“So what’s the vision for the company? What’s the vision for growth and expansion?” asked a CIO friend Kate and I were having lunch with.
“Um, well, you know, we’re just doing what we do and trying to do it better and better, and we’ve launched a few new products in the last few months, but we’re doing great,” I said. “There’s no big vision for growth and expansion.”
As I said the above — which is essentially the same thing I’ve said for a long time and usually said with confidence — it came out as you can see, a bit mumbled, a bit unsure, even a bit defensive. This was strange. For the first time, rather than being proud of our modest aims, I felt embarrassed that I didn’t have larger ones; that I didn’t whip out a laminated roadmap for taking over the publishing world, or bust out the iPad for a quick PowerPoint demo.
What was going on here?
After some reflection, I believe it was a natural, momentary weakness inflicted by the almost ubiquitous opinion that businesses which do not worship at the altar of growth die. Now, I am not saying that I’m not interested in growth, for I certainly am, but it is not the primary objective. If there are other ways we can serve our market that dovetail with our organization’s strengths, let’s explore them. But the starting point is not: “Let’s figure out how to grow our revenue by 30 percent next year,” for that approach could force us into areas we do not belong.
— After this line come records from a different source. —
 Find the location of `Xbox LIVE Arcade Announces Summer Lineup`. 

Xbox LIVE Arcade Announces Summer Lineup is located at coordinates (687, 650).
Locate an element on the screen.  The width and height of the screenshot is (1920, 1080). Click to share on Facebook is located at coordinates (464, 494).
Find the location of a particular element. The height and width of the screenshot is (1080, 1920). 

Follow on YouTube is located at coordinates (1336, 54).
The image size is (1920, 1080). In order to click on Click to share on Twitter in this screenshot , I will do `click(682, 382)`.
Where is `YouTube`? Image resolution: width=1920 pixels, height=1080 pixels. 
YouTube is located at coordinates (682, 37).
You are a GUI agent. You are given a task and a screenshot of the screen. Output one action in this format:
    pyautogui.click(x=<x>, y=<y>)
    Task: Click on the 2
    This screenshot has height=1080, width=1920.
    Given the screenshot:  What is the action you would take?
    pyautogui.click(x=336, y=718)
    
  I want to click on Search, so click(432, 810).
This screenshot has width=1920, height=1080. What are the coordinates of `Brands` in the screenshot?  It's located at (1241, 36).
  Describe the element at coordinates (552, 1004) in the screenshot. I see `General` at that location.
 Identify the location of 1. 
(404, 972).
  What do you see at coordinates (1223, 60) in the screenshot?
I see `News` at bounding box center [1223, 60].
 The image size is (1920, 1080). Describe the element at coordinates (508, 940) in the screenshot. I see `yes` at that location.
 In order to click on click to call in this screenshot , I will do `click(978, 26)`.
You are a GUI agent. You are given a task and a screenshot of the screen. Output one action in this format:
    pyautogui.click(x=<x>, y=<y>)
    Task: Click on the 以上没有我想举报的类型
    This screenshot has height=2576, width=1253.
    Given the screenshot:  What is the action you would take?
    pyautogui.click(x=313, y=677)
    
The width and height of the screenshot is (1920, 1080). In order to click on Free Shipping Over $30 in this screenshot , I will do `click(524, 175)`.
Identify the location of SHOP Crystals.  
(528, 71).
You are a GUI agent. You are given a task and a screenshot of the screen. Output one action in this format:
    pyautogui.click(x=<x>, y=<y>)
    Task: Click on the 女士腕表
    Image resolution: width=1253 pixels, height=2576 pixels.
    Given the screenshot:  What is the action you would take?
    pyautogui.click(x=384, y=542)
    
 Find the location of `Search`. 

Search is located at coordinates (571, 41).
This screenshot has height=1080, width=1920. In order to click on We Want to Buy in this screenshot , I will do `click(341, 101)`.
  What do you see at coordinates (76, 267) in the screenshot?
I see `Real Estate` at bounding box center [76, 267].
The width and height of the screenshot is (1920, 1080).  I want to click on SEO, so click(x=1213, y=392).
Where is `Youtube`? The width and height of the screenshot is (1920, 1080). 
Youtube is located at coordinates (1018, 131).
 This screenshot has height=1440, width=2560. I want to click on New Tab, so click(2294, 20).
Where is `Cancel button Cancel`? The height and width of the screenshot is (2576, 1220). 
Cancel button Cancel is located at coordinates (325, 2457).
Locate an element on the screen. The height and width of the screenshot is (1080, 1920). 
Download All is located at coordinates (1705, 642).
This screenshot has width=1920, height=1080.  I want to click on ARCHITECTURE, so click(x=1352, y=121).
But no matter how you try to stand your ground, you keep hearing it: “How are you going to grow? If you’re not growing, you’re dying. Don’t you want to grow?” And I believe it is these Siren’s songs that, over time, erode the discipline which keeps companies on track, which keeps them saying no to acquisitions that may look good on paper, but in execution almost always fail to deliver.
And I think this is what we have seen in the recently announced healthcare IT mega-acquisition — a loss of discipline from someone who has shown it for so long, from someone who got where he is precisely because of that discipline. The price: $1 billion plus. The chances the acquisition pays off are highly doubtful. We simply know how these things work, we have seen it so recently. One could think there had to be better, more sure-fire ways, to spend that $1 billion.
And who wins? The organization that continues to show the discipline I am speaking of. The discipline that knows mega-acquisitions among software companies almost never work, because even if you get the cultures merged, you almost never get the software integrated. And the discipline that knows customers counted as a lock for switching to the “go-forward” product are almost always left in the dark for too long, left without an iron-clad, go-forward product roadmap from someone in a position to make good. Thus, those assumed customers are often snapped up by opportunistic competitors who understand this dynamic all too well.
So, more than anything else, I see something Shakespearian in these events — one man giving in to his deep desire to be the biggest kid on the block. And so, for a while at least, he’ll have his wish. But when all is said and done, I suspect it will be she who reigns — she who has shown discipline to a sound fundamental premise that made her the Queen, not he who only attained the kingship by breaking it.